- _WORK TO COMPLETE_
Beneath this line are entries. Copy the range from the line with "Where should I click to: Click the Race: field" to the line with "Click model name", ends included, exactly; leave pictures out.

- _GIVEN RECORDS_
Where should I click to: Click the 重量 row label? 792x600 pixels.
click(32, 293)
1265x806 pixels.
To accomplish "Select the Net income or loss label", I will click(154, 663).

---

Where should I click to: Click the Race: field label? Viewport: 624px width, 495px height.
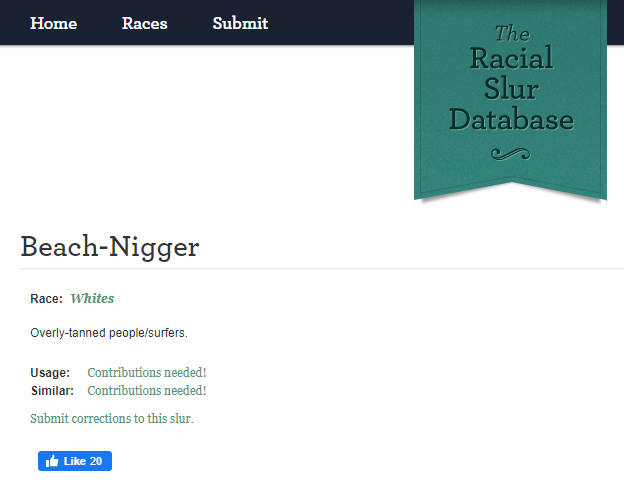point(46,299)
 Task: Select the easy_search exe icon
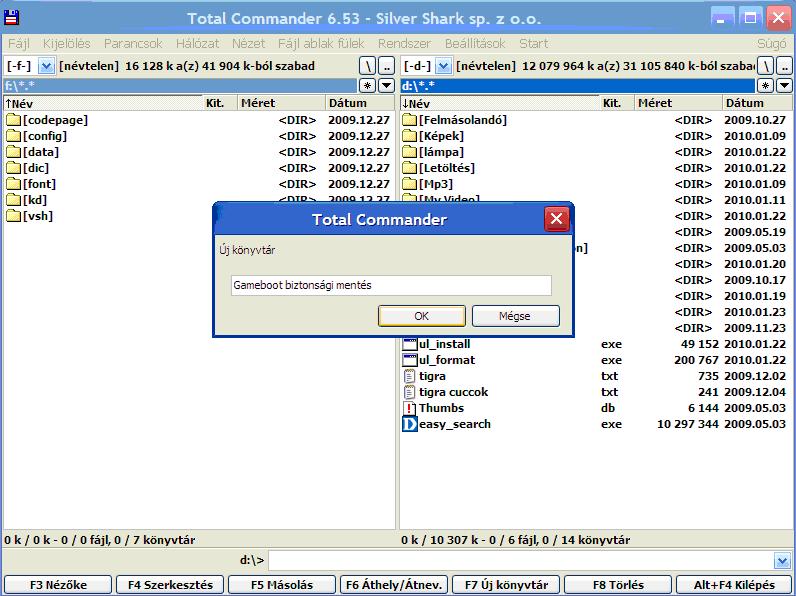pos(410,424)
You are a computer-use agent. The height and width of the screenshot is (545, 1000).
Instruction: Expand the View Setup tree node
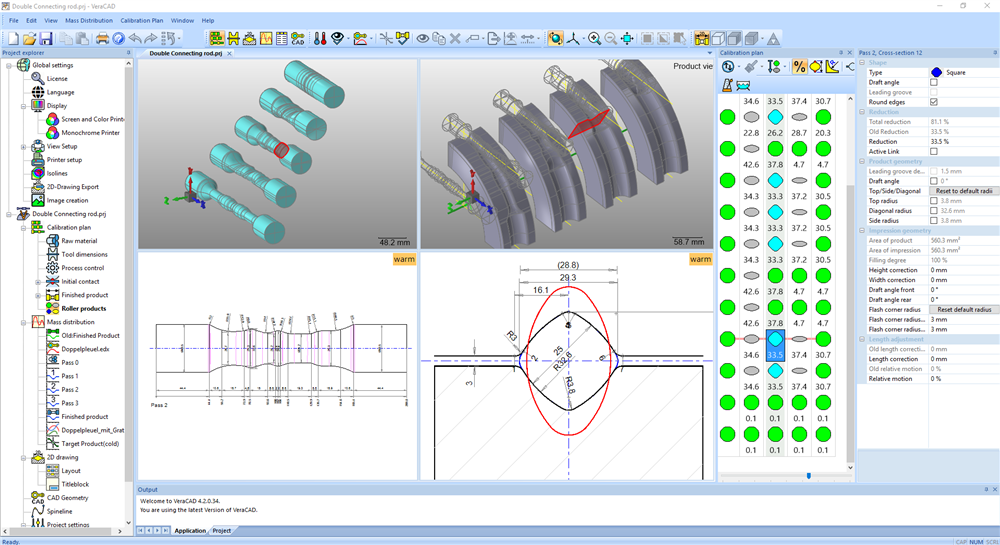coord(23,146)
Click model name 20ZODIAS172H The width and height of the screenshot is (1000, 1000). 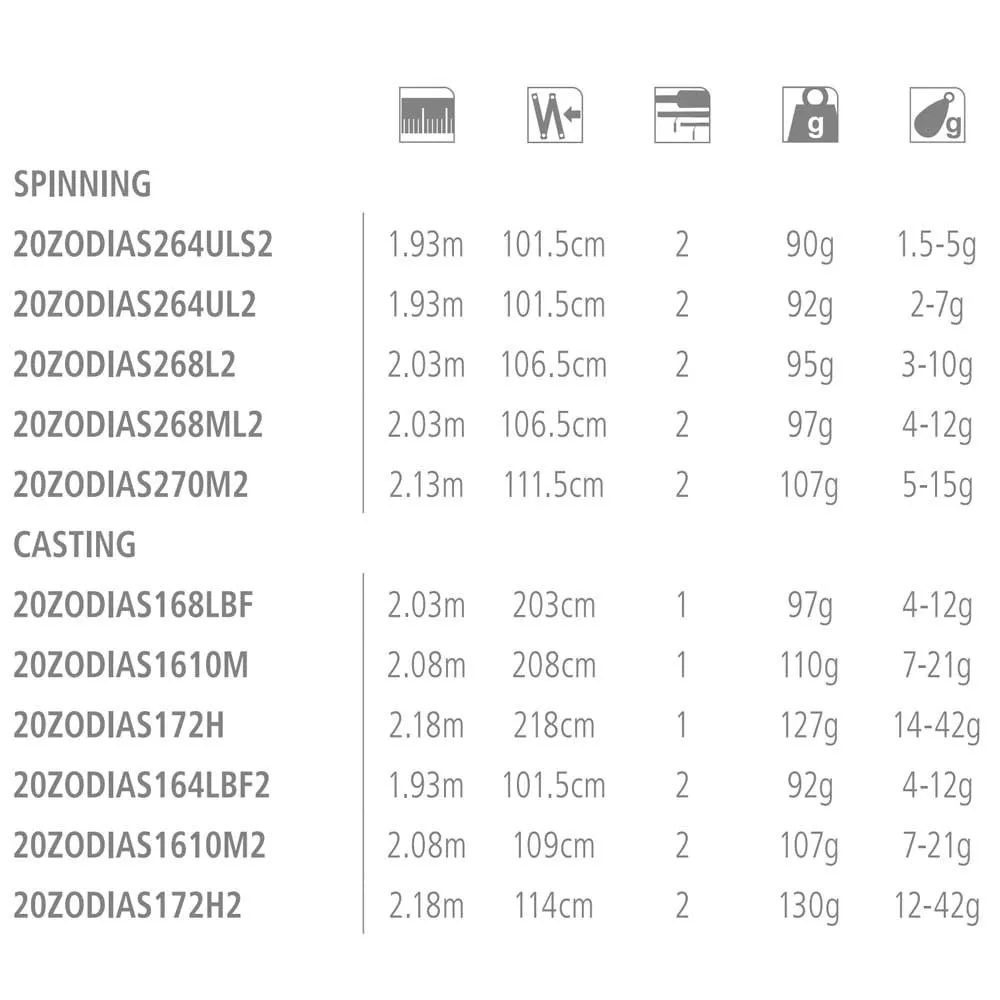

- _RESULT OF THE EXERCISE_
Where should I click to: Click the Race: field label? Viewport: 624px width, 495px height.
point(46,299)
 Task: Select the easy_search exe icon
pos(410,424)
You are a computer-use agent. The height and width of the screenshot is (545, 1000).
Instruction: Expand the View Setup tree node
coord(23,146)
Click model name 20ZODIAS172H The width and height of the screenshot is (1000, 1000). 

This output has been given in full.